[[ Dataset extract open ]]

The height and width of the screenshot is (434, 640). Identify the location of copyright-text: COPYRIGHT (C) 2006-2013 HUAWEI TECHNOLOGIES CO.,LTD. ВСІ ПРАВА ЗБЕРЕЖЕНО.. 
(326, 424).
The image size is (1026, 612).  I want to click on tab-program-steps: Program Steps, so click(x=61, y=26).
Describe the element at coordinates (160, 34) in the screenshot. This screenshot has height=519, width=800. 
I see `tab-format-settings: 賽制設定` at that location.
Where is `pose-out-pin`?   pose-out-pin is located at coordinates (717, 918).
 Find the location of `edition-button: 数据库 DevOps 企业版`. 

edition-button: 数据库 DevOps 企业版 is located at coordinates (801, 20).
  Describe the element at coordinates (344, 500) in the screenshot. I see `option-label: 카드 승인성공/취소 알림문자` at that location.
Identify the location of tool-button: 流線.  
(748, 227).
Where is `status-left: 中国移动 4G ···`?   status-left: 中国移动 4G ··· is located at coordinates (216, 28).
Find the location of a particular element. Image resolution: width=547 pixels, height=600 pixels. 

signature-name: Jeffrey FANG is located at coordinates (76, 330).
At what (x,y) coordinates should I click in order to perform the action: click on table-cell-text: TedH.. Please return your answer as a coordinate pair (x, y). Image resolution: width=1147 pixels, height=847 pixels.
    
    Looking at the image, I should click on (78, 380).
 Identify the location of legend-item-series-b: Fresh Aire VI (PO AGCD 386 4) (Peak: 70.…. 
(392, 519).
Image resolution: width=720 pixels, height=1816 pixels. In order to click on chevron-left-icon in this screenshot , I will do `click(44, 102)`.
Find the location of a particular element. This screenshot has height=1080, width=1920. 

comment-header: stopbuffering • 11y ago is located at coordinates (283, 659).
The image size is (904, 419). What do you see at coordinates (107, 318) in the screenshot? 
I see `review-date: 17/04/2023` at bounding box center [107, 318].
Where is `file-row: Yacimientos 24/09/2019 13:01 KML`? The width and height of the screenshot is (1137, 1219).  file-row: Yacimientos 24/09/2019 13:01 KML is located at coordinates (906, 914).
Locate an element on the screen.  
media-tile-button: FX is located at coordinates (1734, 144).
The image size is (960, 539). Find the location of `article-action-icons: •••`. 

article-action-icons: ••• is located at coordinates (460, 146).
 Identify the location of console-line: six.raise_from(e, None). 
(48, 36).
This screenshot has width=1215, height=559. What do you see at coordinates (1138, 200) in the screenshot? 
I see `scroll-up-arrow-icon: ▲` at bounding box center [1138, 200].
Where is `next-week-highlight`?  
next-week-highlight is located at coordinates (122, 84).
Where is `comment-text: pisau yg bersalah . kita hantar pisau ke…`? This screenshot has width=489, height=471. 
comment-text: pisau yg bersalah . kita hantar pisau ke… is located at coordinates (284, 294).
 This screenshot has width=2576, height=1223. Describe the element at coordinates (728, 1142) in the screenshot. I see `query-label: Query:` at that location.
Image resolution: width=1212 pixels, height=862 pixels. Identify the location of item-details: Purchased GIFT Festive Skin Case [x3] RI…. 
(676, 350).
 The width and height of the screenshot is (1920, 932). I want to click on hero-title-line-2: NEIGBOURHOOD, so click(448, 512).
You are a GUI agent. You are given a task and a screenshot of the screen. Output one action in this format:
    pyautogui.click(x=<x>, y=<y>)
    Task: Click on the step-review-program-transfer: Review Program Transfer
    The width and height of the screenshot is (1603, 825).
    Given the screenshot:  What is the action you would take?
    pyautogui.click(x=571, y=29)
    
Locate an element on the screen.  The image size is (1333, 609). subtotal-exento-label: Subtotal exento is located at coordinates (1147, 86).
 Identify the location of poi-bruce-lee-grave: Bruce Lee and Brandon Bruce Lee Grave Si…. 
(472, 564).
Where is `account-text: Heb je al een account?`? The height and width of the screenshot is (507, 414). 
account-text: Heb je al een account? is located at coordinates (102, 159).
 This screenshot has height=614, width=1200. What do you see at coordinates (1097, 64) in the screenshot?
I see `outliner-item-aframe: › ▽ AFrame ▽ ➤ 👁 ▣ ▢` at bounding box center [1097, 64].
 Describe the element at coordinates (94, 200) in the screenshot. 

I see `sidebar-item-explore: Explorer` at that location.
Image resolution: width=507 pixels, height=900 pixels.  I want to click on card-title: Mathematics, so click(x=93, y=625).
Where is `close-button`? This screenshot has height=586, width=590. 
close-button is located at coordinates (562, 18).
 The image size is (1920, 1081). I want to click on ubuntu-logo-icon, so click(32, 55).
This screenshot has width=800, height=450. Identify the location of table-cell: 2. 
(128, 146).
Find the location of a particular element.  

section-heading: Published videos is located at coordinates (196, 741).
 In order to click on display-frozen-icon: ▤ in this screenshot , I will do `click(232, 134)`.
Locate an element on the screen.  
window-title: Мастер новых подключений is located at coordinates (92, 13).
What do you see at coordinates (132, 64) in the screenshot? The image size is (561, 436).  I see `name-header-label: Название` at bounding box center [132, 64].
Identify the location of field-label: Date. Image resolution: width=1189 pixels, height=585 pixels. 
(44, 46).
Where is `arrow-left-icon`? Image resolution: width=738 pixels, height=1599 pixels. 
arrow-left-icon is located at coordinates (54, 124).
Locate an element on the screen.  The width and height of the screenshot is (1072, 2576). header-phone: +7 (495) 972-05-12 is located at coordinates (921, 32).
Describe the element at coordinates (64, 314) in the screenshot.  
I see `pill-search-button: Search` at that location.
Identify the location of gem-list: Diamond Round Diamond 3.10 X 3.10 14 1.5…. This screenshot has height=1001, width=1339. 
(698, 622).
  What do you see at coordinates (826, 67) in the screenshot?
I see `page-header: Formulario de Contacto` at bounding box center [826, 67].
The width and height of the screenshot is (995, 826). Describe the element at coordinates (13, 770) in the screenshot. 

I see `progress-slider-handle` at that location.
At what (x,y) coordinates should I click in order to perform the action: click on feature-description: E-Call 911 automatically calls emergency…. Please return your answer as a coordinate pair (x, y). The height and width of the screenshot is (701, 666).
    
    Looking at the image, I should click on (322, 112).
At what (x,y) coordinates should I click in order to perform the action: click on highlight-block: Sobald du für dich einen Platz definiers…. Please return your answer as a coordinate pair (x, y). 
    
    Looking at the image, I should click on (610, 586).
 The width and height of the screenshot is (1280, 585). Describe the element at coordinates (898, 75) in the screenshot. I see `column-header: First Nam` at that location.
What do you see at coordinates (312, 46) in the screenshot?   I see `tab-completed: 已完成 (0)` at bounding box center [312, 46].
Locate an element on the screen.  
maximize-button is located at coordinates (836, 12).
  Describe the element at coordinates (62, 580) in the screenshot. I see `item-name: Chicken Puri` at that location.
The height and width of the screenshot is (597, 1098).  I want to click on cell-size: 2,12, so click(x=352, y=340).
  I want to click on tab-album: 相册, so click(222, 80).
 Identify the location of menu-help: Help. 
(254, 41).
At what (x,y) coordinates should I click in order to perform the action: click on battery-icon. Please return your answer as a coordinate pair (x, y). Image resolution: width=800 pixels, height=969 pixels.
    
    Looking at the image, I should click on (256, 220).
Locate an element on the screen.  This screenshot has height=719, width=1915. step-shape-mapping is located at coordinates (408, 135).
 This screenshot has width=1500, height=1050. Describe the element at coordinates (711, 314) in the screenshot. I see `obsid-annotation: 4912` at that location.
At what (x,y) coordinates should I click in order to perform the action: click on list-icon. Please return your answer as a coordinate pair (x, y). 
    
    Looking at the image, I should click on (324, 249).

[[ Dataset extract closed ]]

__Task instructions__: Print all of the items above again, line for line, without changing anything.

__Reply to the exercise__:
The height and width of the screenshot is (434, 640). Identify the location of copyright-text: COPYRIGHT (C) 2006-2013 HUAWEI TECHNOLOGIES CO.,LTD. ВСІ ПРАВА ЗБЕРЕЖЕНО.. 
(326, 424).
The image size is (1026, 612).  I want to click on tab-program-steps: Program Steps, so click(x=61, y=26).
Describe the element at coordinates (160, 34) in the screenshot. This screenshot has height=519, width=800. 
I see `tab-format-settings: 賽制設定` at that location.
Where is `pose-out-pin`?   pose-out-pin is located at coordinates (717, 918).
 Find the location of `edition-button: 数据库 DevOps 企业版`. 

edition-button: 数据库 DevOps 企业版 is located at coordinates (801, 20).
  Describe the element at coordinates (344, 500) in the screenshot. I see `option-label: 카드 승인성공/취소 알림문자` at that location.
Identify the location of tool-button: 流線.  
(748, 227).
Where is `status-left: 中国移动 4G ···`?   status-left: 中国移动 4G ··· is located at coordinates (216, 28).
Find the location of a particular element. Image resolution: width=547 pixels, height=600 pixels. 

signature-name: Jeffrey FANG is located at coordinates (76, 330).
At what (x,y) coordinates should I click in order to perform the action: click on table-cell-text: TedH.. Please return your answer as a coordinate pair (x, y). Image resolution: width=1147 pixels, height=847 pixels.
    
    Looking at the image, I should click on (78, 380).
 Identify the location of legend-item-series-b: Fresh Aire VI (PO AGCD 386 4) (Peak: 70.…. 
(392, 519).
Image resolution: width=720 pixels, height=1816 pixels. In order to click on chevron-left-icon in this screenshot , I will do `click(44, 102)`.
Find the location of a particular element. This screenshot has height=1080, width=1920. 

comment-header: stopbuffering • 11y ago is located at coordinates (283, 659).
The image size is (904, 419). What do you see at coordinates (107, 318) in the screenshot? 
I see `review-date: 17/04/2023` at bounding box center [107, 318].
Where is `file-row: Yacimientos 24/09/2019 13:01 KML`? The width and height of the screenshot is (1137, 1219).  file-row: Yacimientos 24/09/2019 13:01 KML is located at coordinates (906, 914).
Locate an element on the screen.  
media-tile-button: FX is located at coordinates (1734, 144).
The image size is (960, 539). Find the location of `article-action-icons: •••`. 

article-action-icons: ••• is located at coordinates (460, 146).
 Identify the location of console-line: six.raise_from(e, None). 
(48, 36).
This screenshot has width=1215, height=559. What do you see at coordinates (1138, 200) in the screenshot? 
I see `scroll-up-arrow-icon: ▲` at bounding box center [1138, 200].
Where is `next-week-highlight`?  
next-week-highlight is located at coordinates (122, 84).
Where is `comment-text: pisau yg bersalah . kita hantar pisau ke…`? This screenshot has width=489, height=471. 
comment-text: pisau yg bersalah . kita hantar pisau ke… is located at coordinates (284, 294).
 This screenshot has width=2576, height=1223. Describe the element at coordinates (728, 1142) in the screenshot. I see `query-label: Query:` at that location.
Image resolution: width=1212 pixels, height=862 pixels. Identify the location of item-details: Purchased GIFT Festive Skin Case [x3] RI…. 
(676, 350).
 The width and height of the screenshot is (1920, 932). I want to click on hero-title-line-2: NEIGBOURHOOD, so click(448, 512).
You are a GUI agent. You are given a task and a screenshot of the screen. Output one action in this format:
    pyautogui.click(x=<x>, y=<y>)
    Task: Click on the step-review-program-transfer: Review Program Transfer
    The width and height of the screenshot is (1603, 825).
    Given the screenshot:  What is the action you would take?
    pyautogui.click(x=571, y=29)
    
Locate an element on the screen.  The image size is (1333, 609). subtotal-exento-label: Subtotal exento is located at coordinates (1147, 86).
 Identify the location of poi-bruce-lee-grave: Bruce Lee and Brandon Bruce Lee Grave Si…. 
(472, 564).
Where is `account-text: Heb je al een account?`? The height and width of the screenshot is (507, 414). 
account-text: Heb je al een account? is located at coordinates (102, 159).
 This screenshot has height=614, width=1200. What do you see at coordinates (1097, 64) in the screenshot?
I see `outliner-item-aframe: › ▽ AFrame ▽ ➤ 👁 ▣ ▢` at bounding box center [1097, 64].
 Describe the element at coordinates (94, 200) in the screenshot. 

I see `sidebar-item-explore: Explorer` at that location.
Image resolution: width=507 pixels, height=900 pixels.  I want to click on card-title: Mathematics, so click(x=93, y=625).
Where is `close-button`? This screenshot has height=586, width=590. 
close-button is located at coordinates (562, 18).
 The image size is (1920, 1081). I want to click on ubuntu-logo-icon, so click(32, 55).
This screenshot has width=800, height=450. Identify the location of table-cell: 2. 
(128, 146).
Find the location of a particular element.  

section-heading: Published videos is located at coordinates (196, 741).
 In order to click on display-frozen-icon: ▤ in this screenshot , I will do `click(232, 134)`.
Locate an element on the screen.  
window-title: Мастер новых подключений is located at coordinates (92, 13).
What do you see at coordinates (132, 64) in the screenshot? The image size is (561, 436).  I see `name-header-label: Название` at bounding box center [132, 64].
Identify the location of field-label: Date. Image resolution: width=1189 pixels, height=585 pixels. 
(44, 46).
Where is `arrow-left-icon`? Image resolution: width=738 pixels, height=1599 pixels. 
arrow-left-icon is located at coordinates (54, 124).
Locate an element on the screen.  The width and height of the screenshot is (1072, 2576). header-phone: +7 (495) 972-05-12 is located at coordinates (921, 32).
Describe the element at coordinates (64, 314) in the screenshot.  
I see `pill-search-button: Search` at that location.
Identify the location of gem-list: Diamond Round Diamond 3.10 X 3.10 14 1.5…. This screenshot has height=1001, width=1339. 
(698, 622).
  What do you see at coordinates (826, 67) in the screenshot?
I see `page-header: Formulario de Contacto` at bounding box center [826, 67].
The width and height of the screenshot is (995, 826). Describe the element at coordinates (13, 770) in the screenshot. 

I see `progress-slider-handle` at that location.
At what (x,y) coordinates should I click in order to perform the action: click on feature-description: E-Call 911 automatically calls emergency…. Please return your answer as a coordinate pair (x, y). The height and width of the screenshot is (701, 666).
    
    Looking at the image, I should click on (322, 112).
At what (x,y) coordinates should I click in order to perform the action: click on highlight-block: Sobald du für dich einen Platz definiers…. Please return your answer as a coordinate pair (x, y). 
    
    Looking at the image, I should click on (610, 586).
 The width and height of the screenshot is (1280, 585). Describe the element at coordinates (898, 75) in the screenshot. I see `column-header: First Nam` at that location.
What do you see at coordinates (312, 46) in the screenshot?   I see `tab-completed: 已完成 (0)` at bounding box center [312, 46].
Locate an element on the screen.  
maximize-button is located at coordinates (836, 12).
  Describe the element at coordinates (62, 580) in the screenshot. I see `item-name: Chicken Puri` at that location.
The height and width of the screenshot is (597, 1098).  I want to click on cell-size: 2,12, so click(x=352, y=340).
  I want to click on tab-album: 相册, so click(222, 80).
 Identify the location of menu-help: Help. 
(254, 41).
At what (x,y) coordinates should I click in order to perform the action: click on battery-icon. Please return your answer as a coordinate pair (x, y). Image resolution: width=800 pixels, height=969 pixels.
    
    Looking at the image, I should click on (256, 220).
Locate an element on the screen.  This screenshot has height=719, width=1915. step-shape-mapping is located at coordinates (408, 135).
 This screenshot has width=1500, height=1050. Describe the element at coordinates (711, 314) in the screenshot. I see `obsid-annotation: 4912` at that location.
At what (x,y) coordinates should I click in order to perform the action: click on list-icon. Please return your answer as a coordinate pair (x, y). 
    
    Looking at the image, I should click on (324, 249).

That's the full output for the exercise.